AUFGABE: Wie viele Kinder werden laut dem Ausgangstext unten in Deutschland jeden Tag sexuell missbraucht?

━━ AUSGANGSTEXT ━━

Es geschieht direkt vor unseren Augen und doch sehen wir oft weg. In Sportvereinen, Schulen, in unserer Nachbarschaft – der sexuelle Missbrauch von Kindern und Jugendlichen ist eine erschütternde Realität, die näher ist, als wir glauben möchten. Jutta Engl ist Vertrauensperson für Prävention sexueller Gewalt im VfL Kaufering und kämpft für Aufklärung an allen Fronten.
Eine Geschichte über zerbrochene Unschuld, gesellschaftliche Verantwortung und die dringende
Notwendigkeit, das Schweigen zu brechen.
Jeden Tag werden in Deutschland 54 Kinder sexuell missbraucht. Sagt Bundesinnenministerin Nancy Faeser auf der Bundespressekonferenz im Juli 2024. In den vergangenen fünf Jahren allein haben sich die Missbrauchsfälle an Kindern und Jugendlichen verdreifacht. Sagt die BKA-Vizepräsidentin Martina Link auf eben jener Pressekonferenz.

━━━
━━ DATENAUSZUG ━━

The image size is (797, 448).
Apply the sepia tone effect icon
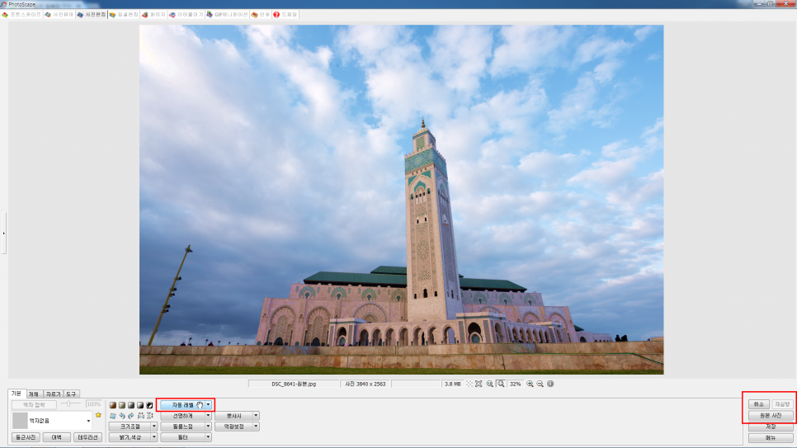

━━━

LÖSUNG: 54 Kinder.